## [WHAT YOU ARE ASKED TO DO]
Output range, inclusive: from the line containing "Log in [button] (389, 34)" to the line containing "Remote Browser Isolation (53, 464)". Restate those lines from the data below word for word and only those.

## [MATERIAL PROVIDED]
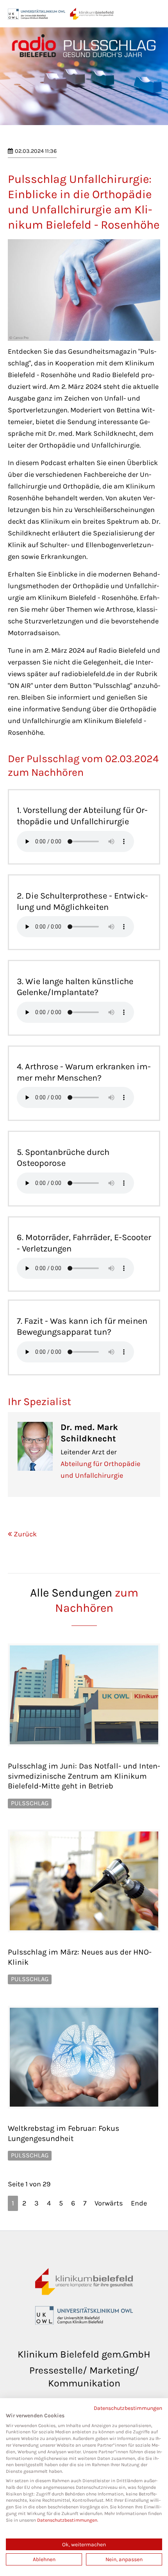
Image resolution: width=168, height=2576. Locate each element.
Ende (139, 2203)
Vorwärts (109, 2203)
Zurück (25, 1534)
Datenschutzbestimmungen (128, 2408)
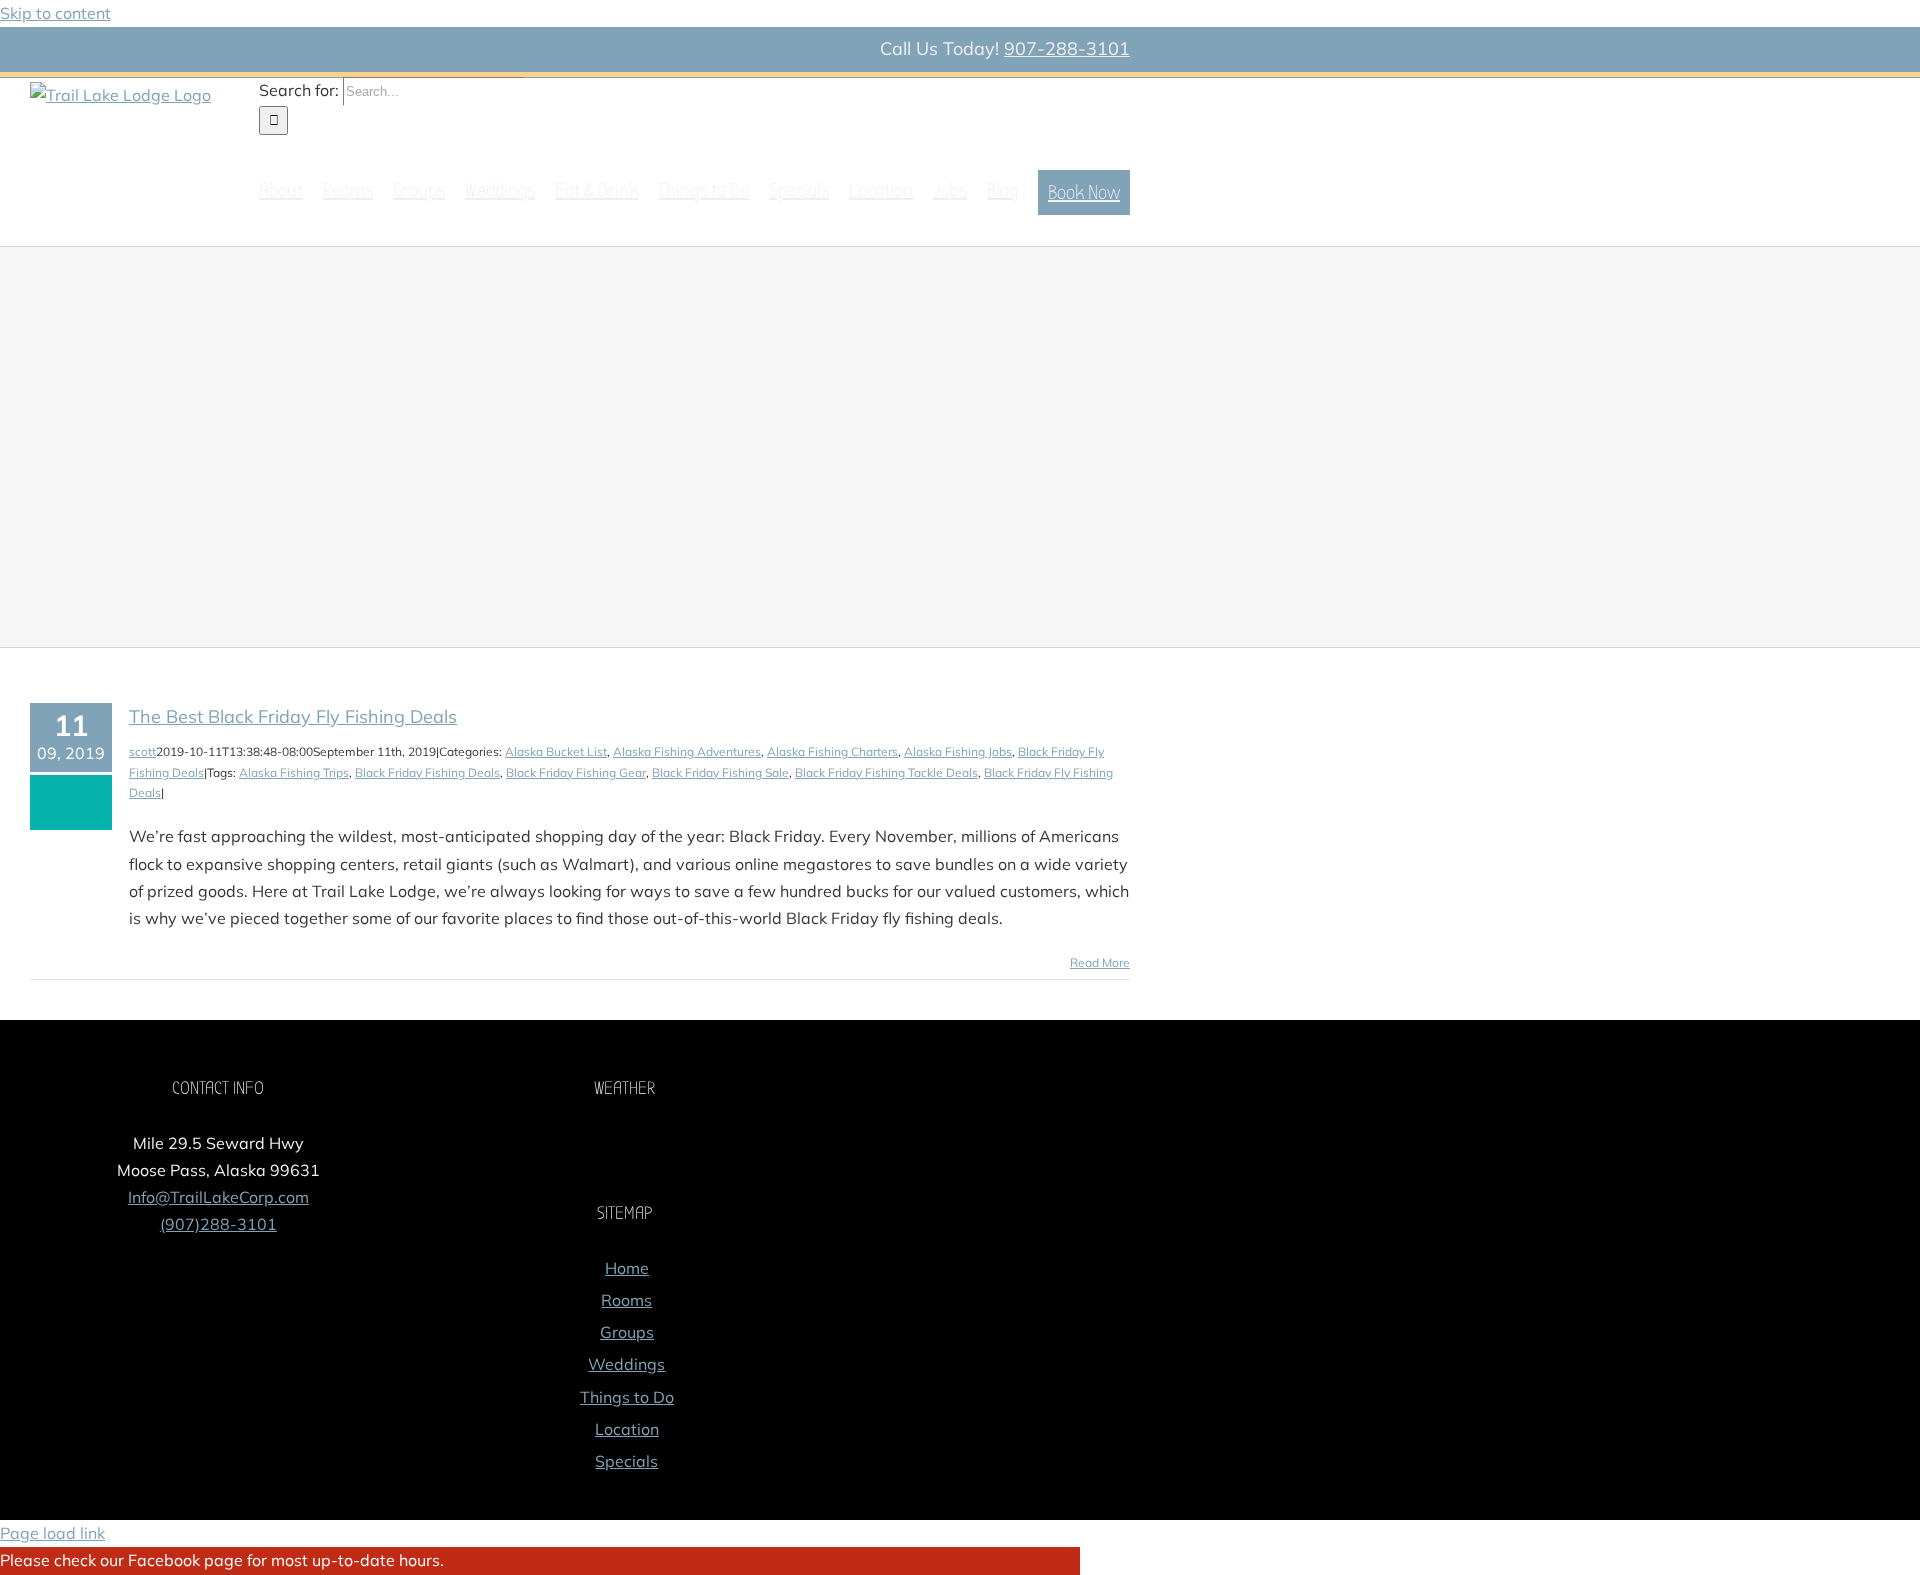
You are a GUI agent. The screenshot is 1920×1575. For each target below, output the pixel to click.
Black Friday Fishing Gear (576, 772)
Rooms (626, 1300)
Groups (627, 1332)
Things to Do (627, 1397)
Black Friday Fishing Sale (720, 772)
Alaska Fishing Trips (294, 772)
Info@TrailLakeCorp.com (218, 1197)
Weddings (626, 1364)
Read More (1100, 962)
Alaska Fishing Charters (832, 751)
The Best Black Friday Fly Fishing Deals (293, 716)
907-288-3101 (1067, 48)
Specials (626, 1461)
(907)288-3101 (218, 1224)
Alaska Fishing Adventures (687, 751)
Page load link (52, 1533)
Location (627, 1429)
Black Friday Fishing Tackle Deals (886, 772)
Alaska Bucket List (556, 751)
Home (627, 1268)
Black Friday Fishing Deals (427, 772)
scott (142, 751)
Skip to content (55, 13)
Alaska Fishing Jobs (958, 751)
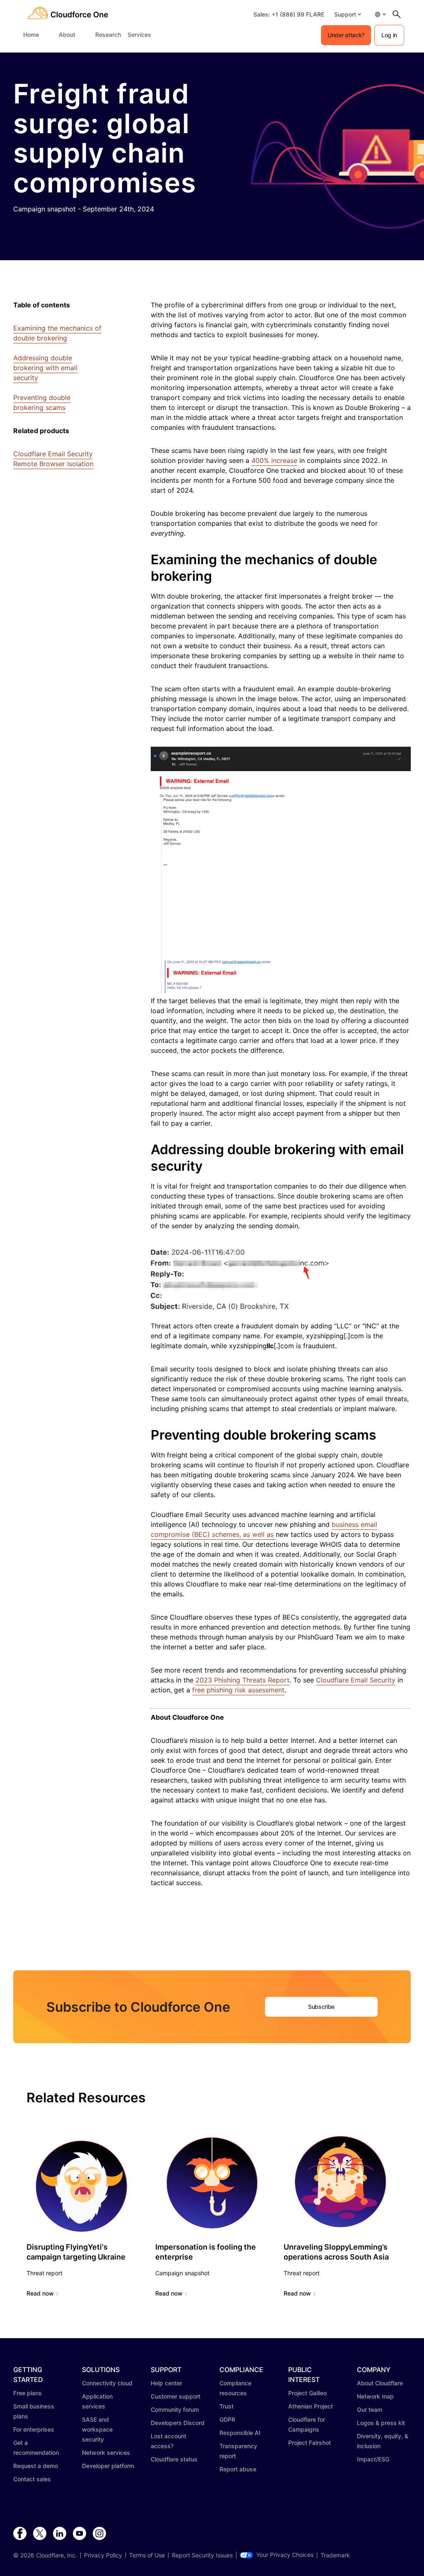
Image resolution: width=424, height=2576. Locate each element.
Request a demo (35, 2465)
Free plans (27, 2392)
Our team (369, 2409)
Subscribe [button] (321, 2006)
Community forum (175, 2409)
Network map (375, 2396)
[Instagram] (99, 2534)
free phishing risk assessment (238, 1690)
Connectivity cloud (107, 2383)
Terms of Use (147, 2555)
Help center (166, 2383)
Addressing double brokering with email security (45, 368)
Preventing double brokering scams (41, 402)
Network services (106, 2452)
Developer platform (108, 2465)
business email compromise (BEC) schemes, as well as (264, 1529)
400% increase (274, 460)
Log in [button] (389, 34)
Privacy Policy (103, 2555)
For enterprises (33, 2429)
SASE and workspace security (97, 2429)
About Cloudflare (380, 2383)
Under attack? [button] (346, 34)
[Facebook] (19, 2534)
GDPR (227, 2419)
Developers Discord (178, 2422)
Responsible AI (239, 2432)
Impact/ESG (373, 2459)
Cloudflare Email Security (53, 454)
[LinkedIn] (59, 2534)
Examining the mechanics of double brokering (57, 333)
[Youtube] (79, 2534)
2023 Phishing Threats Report (242, 1680)
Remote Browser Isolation (53, 464)
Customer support (175, 2396)
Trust (226, 2406)
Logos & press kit (381, 2422)
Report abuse (237, 2469)
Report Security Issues (202, 2555)
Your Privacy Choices (284, 2555)
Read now (40, 2293)
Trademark (335, 2555)
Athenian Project (310, 2406)
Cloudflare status (174, 2459)
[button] (348, 14)
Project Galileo (307, 2392)
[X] (39, 2534)
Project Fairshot (309, 2442)
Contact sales (32, 2479)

## [THE ANSWER]
Log in [button] (389, 34)
Privacy Policy (103, 2555)
For enterprises (33, 2429)
SASE and workspace security (97, 2429)
About Cloudflare (380, 2383)
Under attack? [button] (346, 34)
[Facebook] (19, 2534)
GDPR (227, 2419)
Developers Discord (178, 2422)
Responsible AI (239, 2432)
Impact/ESG (373, 2459)
Cloudflare Email Security (53, 454)
[LinkedIn] (59, 2534)
Examining the mechanics of double brokering (57, 333)
[Youtube] (79, 2534)
2023 Phishing Threats Report (242, 1680)
Remote Browser Isolation (53, 464)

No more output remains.